All interested faculty, graduate students, and other parties are invited. Refreshments will be served.
Agenda: Two-Person Panel on Comparative Qualitative methods:
Participant Observation and Empirical Phenomenological Research
Professor Constance Fischer, Dept. of Psychology, Empirical Phenomenological
Research.
Professor Norman Conti, Dept. of Sociology, Weak Links & Warrior
Hearts: The Dialectical Recruitment of Police Selves.
Abstract: Prof. Conti will discuss his work, which involves participant
observation, and Prof. Fischer will present some of her work, which involves
empirical phenomenological research. Both Conti and Fischer will make
some comments when the contrast between their methods are salient. Participants
at the event will expand on these comments through observations and questions.
Prof. Conti has also provided this description of the work he will use
to illustrate participant observation:
My article seeks to understand the social mechanisms that are employed towards the cultivation, and emergence, of professional selves within a major metropolitan police department.

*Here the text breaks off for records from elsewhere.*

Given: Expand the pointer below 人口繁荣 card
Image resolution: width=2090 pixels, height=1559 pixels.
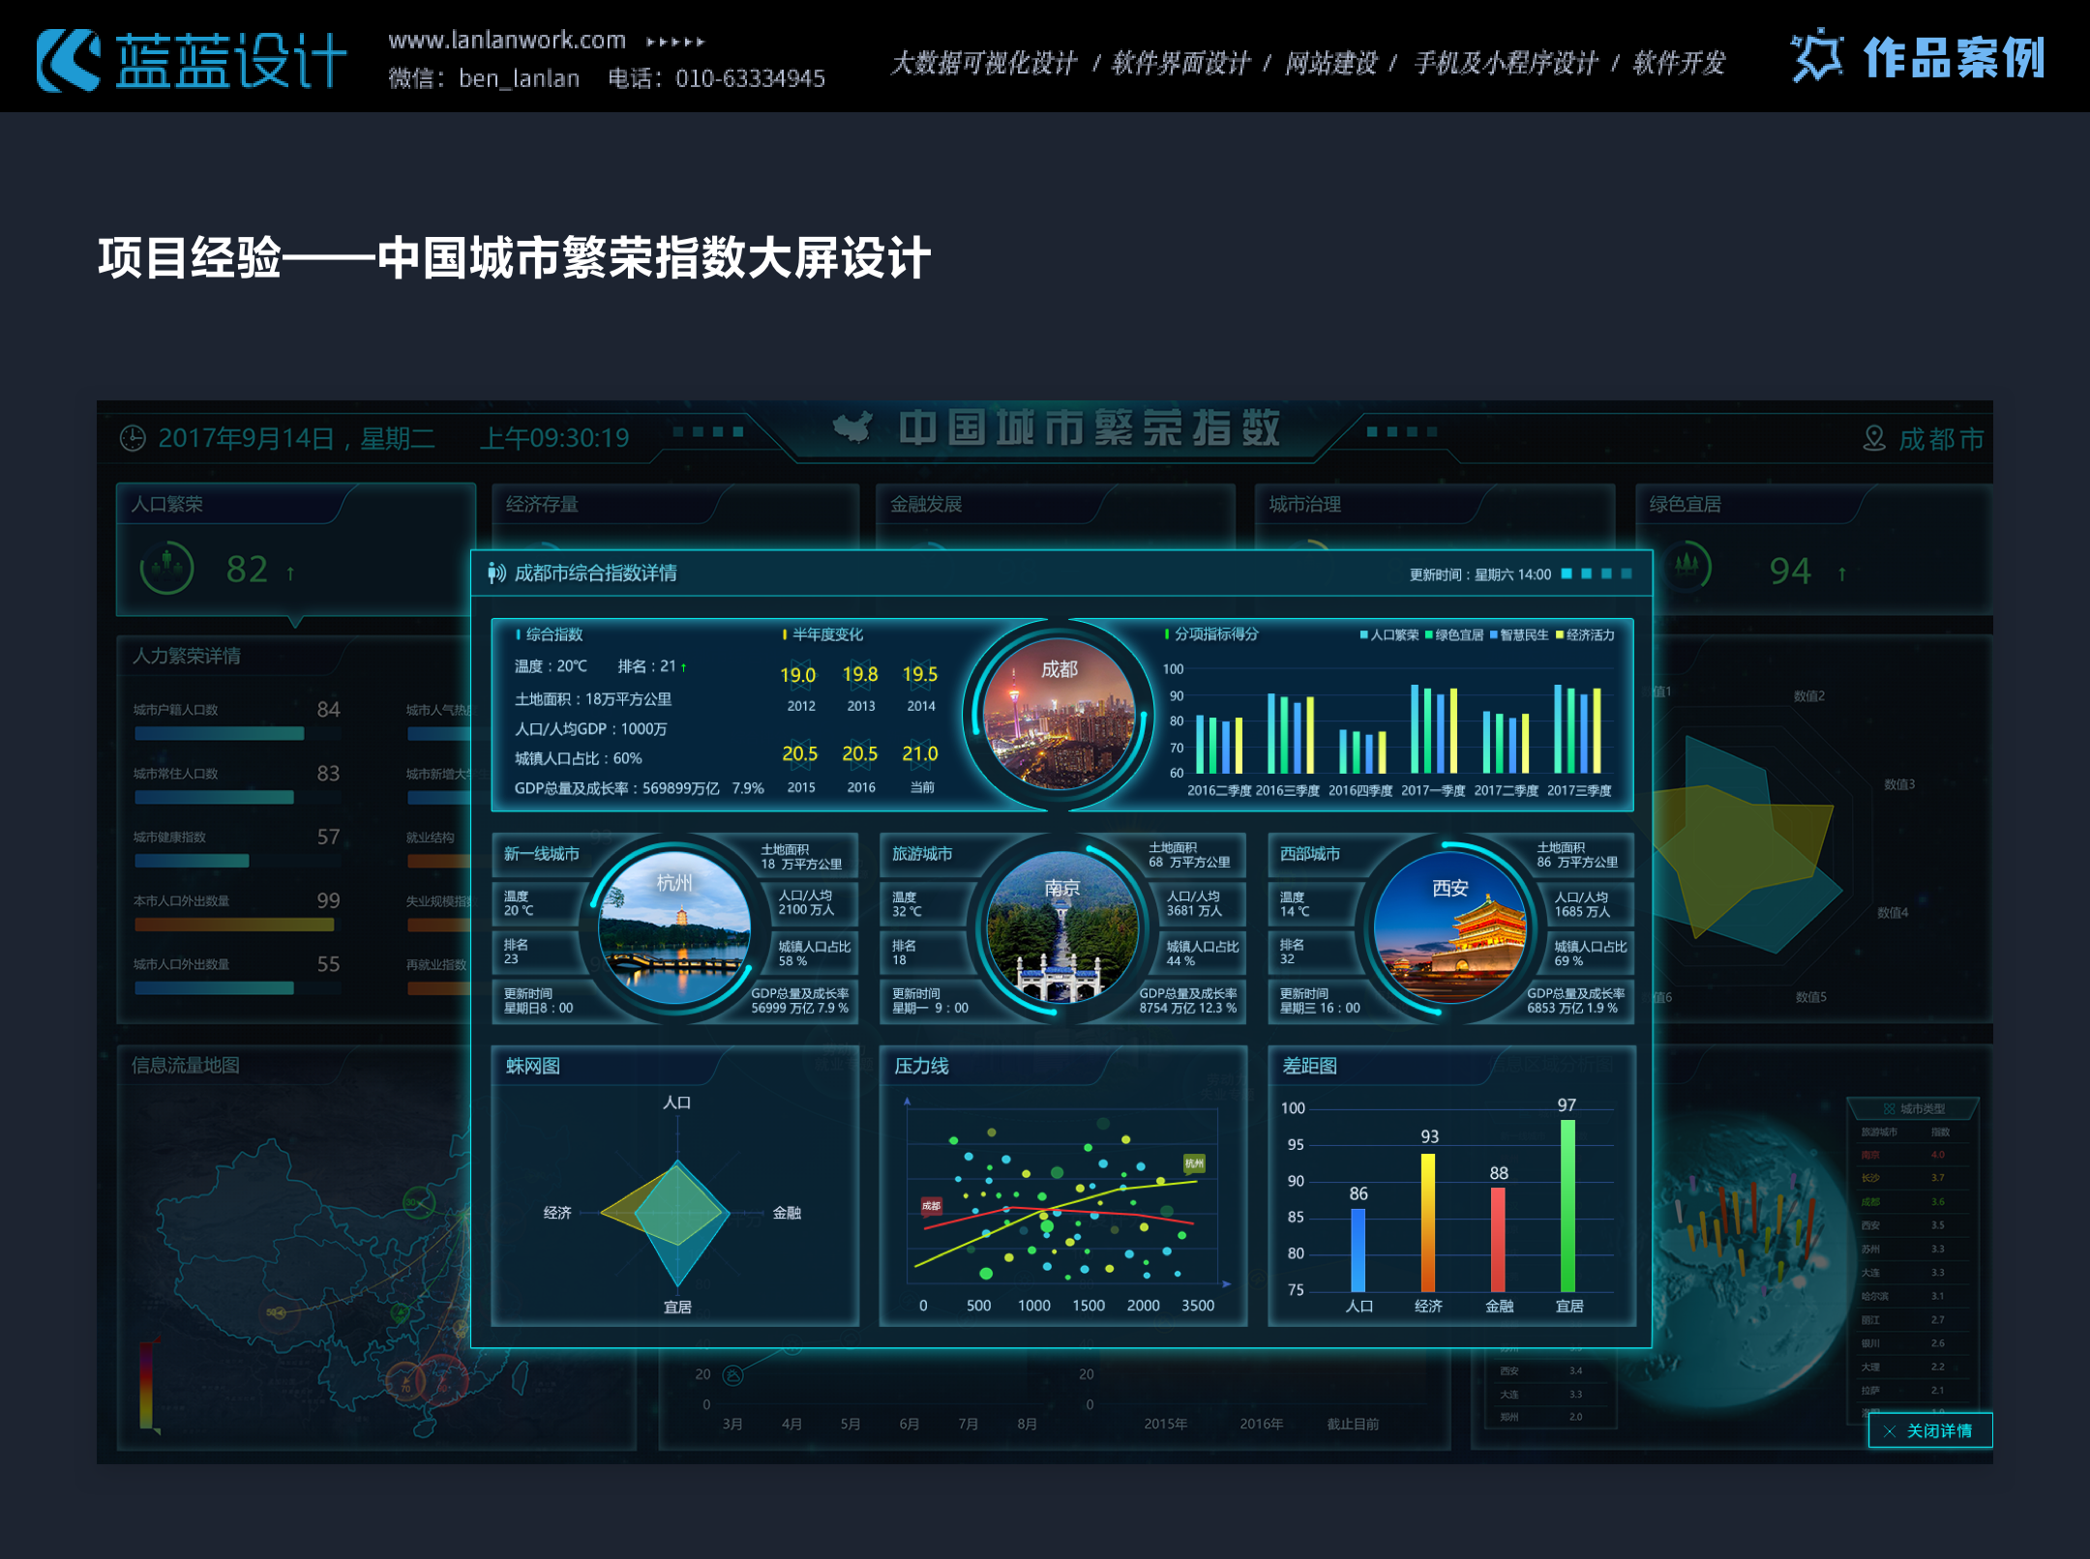Looking at the screenshot, I should coord(295,621).
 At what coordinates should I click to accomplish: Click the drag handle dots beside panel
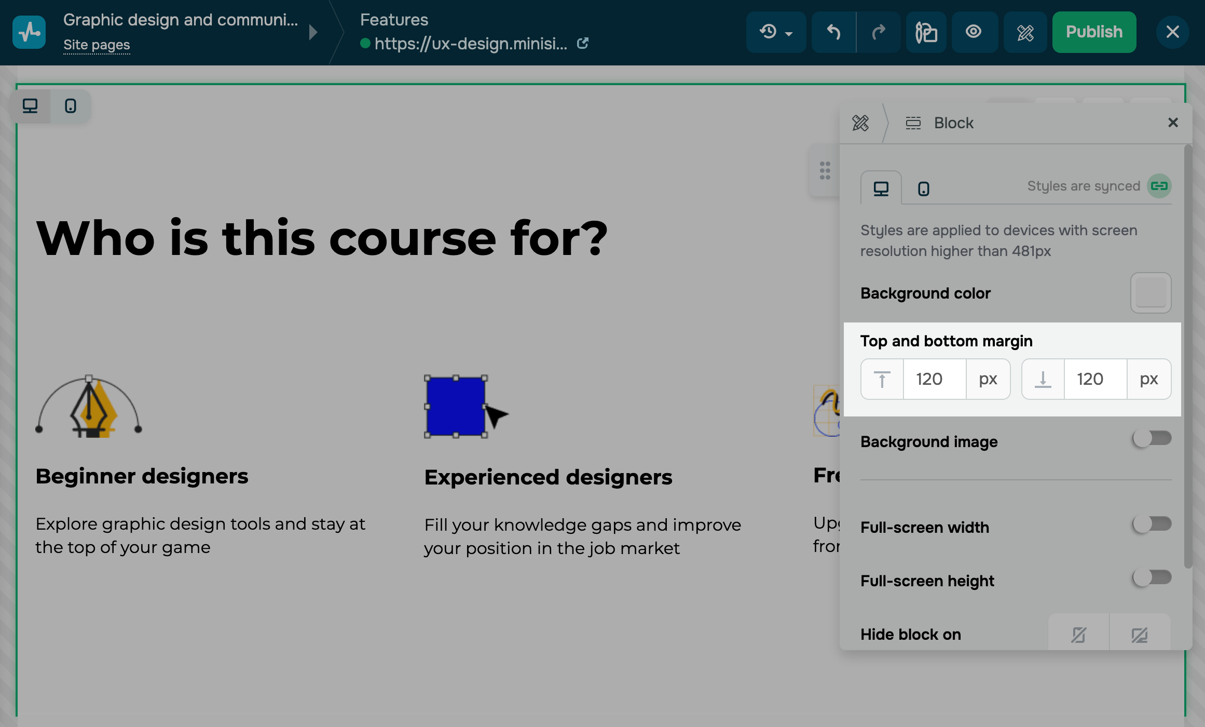click(825, 170)
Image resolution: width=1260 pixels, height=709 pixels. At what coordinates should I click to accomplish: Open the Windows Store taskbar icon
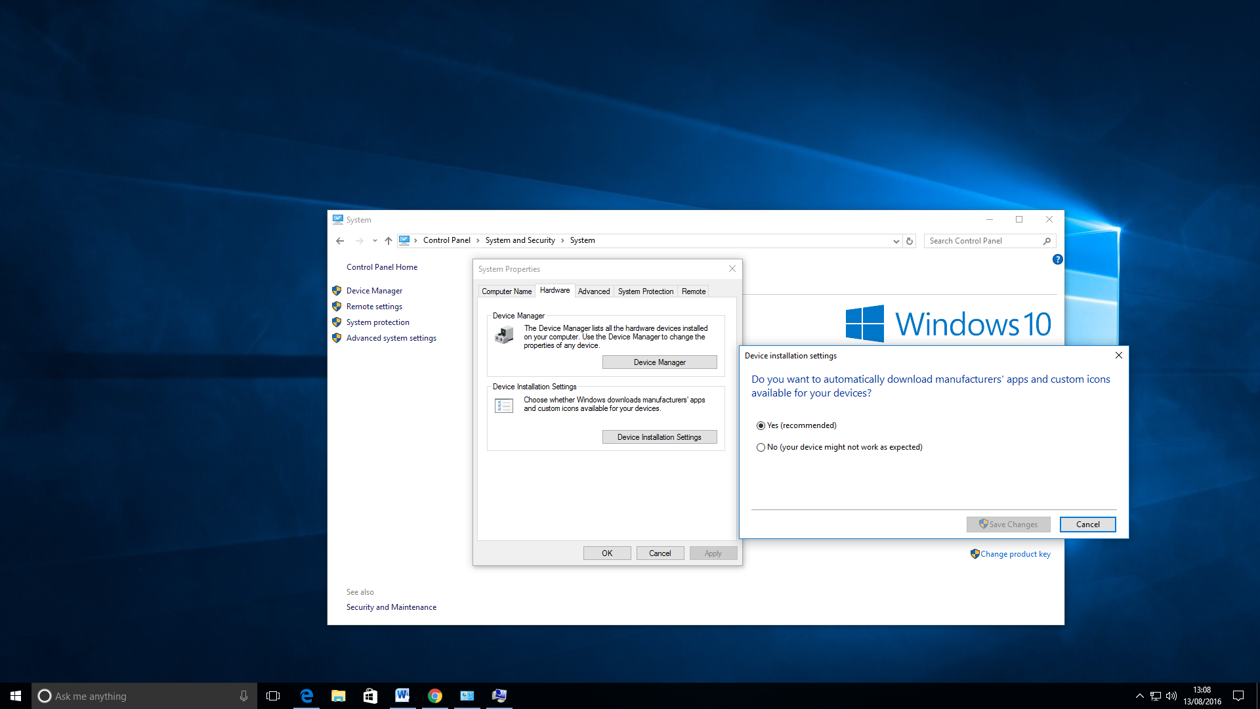pos(370,696)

The analysis is accomplished through an ethnographic account of an early stage in the training of police recruits where individuals are processed into, and assimilated by, the organization. The focus of the research is the way in which the experience is structured to achieve the maximum impact upon the recruits. This is a description of a general process and it is not claimed that it will be fully effective on all of the recruits subjected to it. However, this attempt at resocialization does constitute an initial transition from the wider society into the world of policing. The project is informed by the theoretical work on the role of shame and degradation in the construction of self. However, it moves beyond this by examining also a process of anticipatory elevation. A dialectic of shame and honor is shown to be fundamental to the manufacture of police selves.
Minutes
The presentations at this meeting consisted of a two-person panel on "Comparative Qualitative methods: Participant Observation and Empirical Phenomenological Research." Professor Constance Fischer, Dept. of Psychology, spoke of "Empirical Phenomenological Research," and Professor Norman Conti, Dept. of Sociology, presented on "Weak Links & Warrior Hearts: The Dialectical Recruitment of Police Selves." Around 30 participants absorbed and then asked friendly but critical questions of the, respectively, phenomenological and participant observation techniques ably conveyed by the two presenters. The panel continued CIQR's endeavor to share and critically as well as imaginatively examine different qualitative research methods.